* Begin Recorded information *

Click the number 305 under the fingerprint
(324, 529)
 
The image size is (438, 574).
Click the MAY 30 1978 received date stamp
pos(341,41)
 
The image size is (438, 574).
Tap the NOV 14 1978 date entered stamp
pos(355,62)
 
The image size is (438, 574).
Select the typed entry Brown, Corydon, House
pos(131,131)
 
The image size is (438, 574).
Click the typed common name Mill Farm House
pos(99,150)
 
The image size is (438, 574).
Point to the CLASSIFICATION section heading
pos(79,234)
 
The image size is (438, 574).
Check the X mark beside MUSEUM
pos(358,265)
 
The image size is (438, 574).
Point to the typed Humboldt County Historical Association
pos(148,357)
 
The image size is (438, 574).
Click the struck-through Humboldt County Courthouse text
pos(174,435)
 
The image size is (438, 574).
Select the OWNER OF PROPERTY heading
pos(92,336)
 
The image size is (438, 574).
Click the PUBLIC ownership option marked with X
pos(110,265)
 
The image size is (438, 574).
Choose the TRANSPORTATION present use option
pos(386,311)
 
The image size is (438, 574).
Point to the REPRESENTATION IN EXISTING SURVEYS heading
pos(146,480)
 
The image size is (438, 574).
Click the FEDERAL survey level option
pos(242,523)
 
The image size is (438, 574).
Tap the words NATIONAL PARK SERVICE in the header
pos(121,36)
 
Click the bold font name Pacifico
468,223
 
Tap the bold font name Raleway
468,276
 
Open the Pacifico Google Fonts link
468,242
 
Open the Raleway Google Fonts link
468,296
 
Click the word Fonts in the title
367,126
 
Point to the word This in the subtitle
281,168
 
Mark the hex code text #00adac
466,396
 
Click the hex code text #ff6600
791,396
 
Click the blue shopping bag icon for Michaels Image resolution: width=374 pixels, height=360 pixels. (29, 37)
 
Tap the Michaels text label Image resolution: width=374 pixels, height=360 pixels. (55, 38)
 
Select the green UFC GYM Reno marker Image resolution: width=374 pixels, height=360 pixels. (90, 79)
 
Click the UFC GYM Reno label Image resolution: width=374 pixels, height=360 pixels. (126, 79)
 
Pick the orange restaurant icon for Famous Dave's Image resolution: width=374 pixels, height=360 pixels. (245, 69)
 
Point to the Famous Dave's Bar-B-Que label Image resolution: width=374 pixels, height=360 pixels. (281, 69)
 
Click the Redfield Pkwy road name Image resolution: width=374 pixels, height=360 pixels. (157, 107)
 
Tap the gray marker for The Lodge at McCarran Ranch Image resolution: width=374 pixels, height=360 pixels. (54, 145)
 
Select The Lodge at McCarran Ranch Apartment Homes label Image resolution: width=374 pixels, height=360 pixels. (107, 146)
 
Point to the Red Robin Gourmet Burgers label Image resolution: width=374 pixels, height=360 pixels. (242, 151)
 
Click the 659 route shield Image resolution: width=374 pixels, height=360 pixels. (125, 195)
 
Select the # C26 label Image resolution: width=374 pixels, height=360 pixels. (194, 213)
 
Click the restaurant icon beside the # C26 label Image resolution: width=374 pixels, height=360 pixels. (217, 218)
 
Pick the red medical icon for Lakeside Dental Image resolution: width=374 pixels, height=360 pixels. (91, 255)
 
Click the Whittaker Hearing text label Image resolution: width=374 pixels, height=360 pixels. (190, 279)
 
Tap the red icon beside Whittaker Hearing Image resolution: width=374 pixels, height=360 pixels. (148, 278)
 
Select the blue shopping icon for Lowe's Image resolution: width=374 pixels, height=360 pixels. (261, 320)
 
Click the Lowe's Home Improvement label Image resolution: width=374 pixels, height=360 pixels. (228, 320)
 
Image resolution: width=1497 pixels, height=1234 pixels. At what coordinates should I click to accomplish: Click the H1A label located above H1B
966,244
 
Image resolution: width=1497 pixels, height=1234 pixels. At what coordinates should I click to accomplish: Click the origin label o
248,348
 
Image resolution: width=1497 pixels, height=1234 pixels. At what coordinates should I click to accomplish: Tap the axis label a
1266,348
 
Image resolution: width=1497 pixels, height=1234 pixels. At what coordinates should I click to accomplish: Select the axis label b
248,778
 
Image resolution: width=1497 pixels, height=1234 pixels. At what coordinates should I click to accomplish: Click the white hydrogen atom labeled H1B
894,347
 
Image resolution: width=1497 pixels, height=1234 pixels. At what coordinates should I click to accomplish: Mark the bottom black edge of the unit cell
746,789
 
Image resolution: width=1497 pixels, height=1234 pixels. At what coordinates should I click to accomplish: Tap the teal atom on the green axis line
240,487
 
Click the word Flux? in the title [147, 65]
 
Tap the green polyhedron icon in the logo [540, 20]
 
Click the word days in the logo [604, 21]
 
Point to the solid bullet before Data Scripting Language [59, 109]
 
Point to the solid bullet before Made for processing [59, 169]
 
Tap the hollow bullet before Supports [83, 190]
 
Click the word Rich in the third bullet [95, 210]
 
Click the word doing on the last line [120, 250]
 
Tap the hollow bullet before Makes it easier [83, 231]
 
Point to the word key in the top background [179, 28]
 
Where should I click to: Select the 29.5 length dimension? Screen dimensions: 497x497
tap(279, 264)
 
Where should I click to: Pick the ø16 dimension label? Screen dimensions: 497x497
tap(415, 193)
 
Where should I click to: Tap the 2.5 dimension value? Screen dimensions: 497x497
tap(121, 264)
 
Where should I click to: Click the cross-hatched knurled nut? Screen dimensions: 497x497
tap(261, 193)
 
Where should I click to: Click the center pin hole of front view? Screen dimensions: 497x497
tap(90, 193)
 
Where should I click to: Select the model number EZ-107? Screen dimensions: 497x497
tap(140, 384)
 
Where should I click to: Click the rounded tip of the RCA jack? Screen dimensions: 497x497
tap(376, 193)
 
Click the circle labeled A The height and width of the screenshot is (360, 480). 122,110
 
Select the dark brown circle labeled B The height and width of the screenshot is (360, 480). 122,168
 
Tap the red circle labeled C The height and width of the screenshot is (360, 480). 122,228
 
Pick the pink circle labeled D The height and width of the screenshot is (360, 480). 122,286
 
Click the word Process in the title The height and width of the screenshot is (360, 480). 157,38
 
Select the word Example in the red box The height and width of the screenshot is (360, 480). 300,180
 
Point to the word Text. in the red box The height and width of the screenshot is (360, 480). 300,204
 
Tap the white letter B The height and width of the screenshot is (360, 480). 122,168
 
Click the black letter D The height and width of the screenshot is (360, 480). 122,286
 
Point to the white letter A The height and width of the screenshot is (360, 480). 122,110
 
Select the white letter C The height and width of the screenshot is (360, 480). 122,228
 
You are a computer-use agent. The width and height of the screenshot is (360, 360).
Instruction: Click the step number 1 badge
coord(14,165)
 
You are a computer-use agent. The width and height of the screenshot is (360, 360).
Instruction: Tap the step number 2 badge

* End Recorded information *

Required task
Write out all the rows above again, swapping every "Raleway" for "Lato" and changing nothing else.

The output
Click the number 305 under the fingerprint
(324, 529)
 
The image size is (438, 574).
Click the MAY 30 1978 received date stamp
pos(341,41)
 
The image size is (438, 574).
Tap the NOV 14 1978 date entered stamp
pos(355,62)
 
The image size is (438, 574).
Select the typed entry Brown, Corydon, House
pos(131,131)
 
The image size is (438, 574).
Click the typed common name Mill Farm House
pos(99,150)
 
The image size is (438, 574).
Point to the CLASSIFICATION section heading
pos(79,234)
 
The image size is (438, 574).
Check the X mark beside MUSEUM
pos(358,265)
 
The image size is (438, 574).
Point to the typed Humboldt County Historical Association
pos(148,357)
 
The image size is (438, 574).
Click the struck-through Humboldt County Courthouse text
pos(174,435)
 
The image size is (438, 574).
Select the OWNER OF PROPERTY heading
pos(92,336)
 
The image size is (438, 574).
Click the PUBLIC ownership option marked with X
pos(110,265)
 
The image size is (438, 574).
Choose the TRANSPORTATION present use option
pos(386,311)
 
The image size is (438, 574).
Point to the REPRESENTATION IN EXISTING SURVEYS heading
pos(146,480)
 
The image size is (438, 574).
Click the FEDERAL survey level option
pos(242,523)
 
The image size is (438, 574).
Tap the words NATIONAL PARK SERVICE in the header
pos(121,36)
 
Click the bold font name Pacifico
468,223
 
Tap the bold font name Lato
468,276
 
Open the Pacifico Google Fonts link
468,242
 
Open the Lato Google Fonts link
468,296
 
Click the word Fonts in the title
367,126
 
Point to the word This in the subtitle
281,168
 
Mark the hex code text #00adac
466,396
 
Click the hex code text #ff6600
791,396
 
Click the blue shopping bag icon for Michaels Image resolution: width=374 pixels, height=360 pixels. (29, 37)
 
Tap the Michaels text label Image resolution: width=374 pixels, height=360 pixels. (55, 38)
 
Select the green UFC GYM Reno marker Image resolution: width=374 pixels, height=360 pixels. (90, 79)
 
Click the UFC GYM Reno label Image resolution: width=374 pixels, height=360 pixels. (126, 79)
 
Pick the orange restaurant icon for Famous Dave's Image resolution: width=374 pixels, height=360 pixels. (245, 69)
 
Point to the Famous Dave's Bar-B-Que label Image resolution: width=374 pixels, height=360 pixels. (281, 69)
 
Click the Redfield Pkwy road name Image resolution: width=374 pixels, height=360 pixels. (157, 107)
 
Tap the gray marker for The Lodge at McCarran Ranch Image resolution: width=374 pixels, height=360 pixels. (54, 145)
 
Select The Lodge at McCarran Ranch Apartment Homes label Image resolution: width=374 pixels, height=360 pixels. (107, 146)
 
Point to the Red Robin Gourmet Burgers label Image resolution: width=374 pixels, height=360 pixels. (242, 151)
 
Click the 659 route shield Image resolution: width=374 pixels, height=360 pixels. (125, 195)
 
Select the # C26 label Image resolution: width=374 pixels, height=360 pixels. (194, 213)
 
Click the restaurant icon beside the # C26 label Image resolution: width=374 pixels, height=360 pixels. (217, 218)
 
Pick the red medical icon for Lakeside Dental Image resolution: width=374 pixels, height=360 pixels. (91, 255)
 
Click the Whittaker Hearing text label Image resolution: width=374 pixels, height=360 pixels. (190, 279)
 
Tap the red icon beside Whittaker Hearing Image resolution: width=374 pixels, height=360 pixels. (148, 278)
 
Select the blue shopping icon for Lowe's Image resolution: width=374 pixels, height=360 pixels. (261, 320)
 
Click the Lowe's Home Improvement label Image resolution: width=374 pixels, height=360 pixels. (228, 320)
 
Image resolution: width=1497 pixels, height=1234 pixels. At what coordinates should I click to accomplish: Click the H1A label located above H1B
966,244
 
Image resolution: width=1497 pixels, height=1234 pixels. At what coordinates should I click to accomplish: Click the origin label o
248,348
 
Image resolution: width=1497 pixels, height=1234 pixels. At what coordinates should I click to accomplish: Tap the axis label a
1266,348
 
Image resolution: width=1497 pixels, height=1234 pixels. At what coordinates should I click to accomplish: Select the axis label b
248,778
 
Image resolution: width=1497 pixels, height=1234 pixels. At what coordinates should I click to accomplish: Click the white hydrogen atom labeled H1B
894,347
 
Image resolution: width=1497 pixels, height=1234 pixels. At what coordinates should I click to accomplish: Mark the bottom black edge of the unit cell
746,789
 
Image resolution: width=1497 pixels, height=1234 pixels. At what coordinates should I click to accomplish: Tap the teal atom on the green axis line
240,487
 
Click the word Flux? in the title [147, 65]
 
Tap the green polyhedron icon in the logo [540, 20]
 
Click the word days in the logo [604, 21]
 
Point to the solid bullet before Data Scripting Language [59, 109]
 
Point to the solid bullet before Made for processing [59, 169]
 
Tap the hollow bullet before Supports [83, 190]
 
Click the word Rich in the third bullet [95, 210]
 
Click the word doing on the last line [120, 250]
 
Tap the hollow bullet before Makes it easier [83, 231]
 
Point to the word key in the top background [179, 28]
 
Where should I click to: Select the 29.5 length dimension? Screen dimensions: 497x497
tap(279, 264)
 
Where should I click to: Pick the ø16 dimension label? Screen dimensions: 497x497
tap(415, 193)
 
Where should I click to: Tap the 2.5 dimension value? Screen dimensions: 497x497
tap(121, 264)
 
Where should I click to: Click the cross-hatched knurled nut? Screen dimensions: 497x497
tap(261, 193)
 
Where should I click to: Click the center pin hole of front view? Screen dimensions: 497x497
tap(90, 193)
 
Where should I click to: Select the model number EZ-107? Screen dimensions: 497x497
tap(140, 384)
 
Where should I click to: Click the rounded tip of the RCA jack? Screen dimensions: 497x497
tap(376, 193)
 
Click the circle labeled A The height and width of the screenshot is (360, 480). 122,110
 
Select the dark brown circle labeled B The height and width of the screenshot is (360, 480). 122,168
 
Tap the red circle labeled C The height and width of the screenshot is (360, 480). 122,228
 
Pick the pink circle labeled D The height and width of the screenshot is (360, 480). 122,286
 
Click the word Process in the title The height and width of the screenshot is (360, 480). 157,38
 
Select the word Example in the red box The height and width of the screenshot is (360, 480). 300,180
 
Point to the word Text. in the red box The height and width of the screenshot is (360, 480). 300,204
 
Tap the white letter B The height and width of the screenshot is (360, 480). 122,168
 
Click the black letter D The height and width of the screenshot is (360, 480). 122,286
 
Point to the white letter A The height and width of the screenshot is (360, 480). 122,110
 
Select the white letter C The height and width of the screenshot is (360, 480). 122,228
 
You are a computer-use agent. The width and height of the screenshot is (360, 360).
Instruction: Click the step number 1 badge
coord(14,165)
 
You are a computer-use agent. The width and height of the screenshot is (360, 360).
Instruction: Tap the step number 2 badge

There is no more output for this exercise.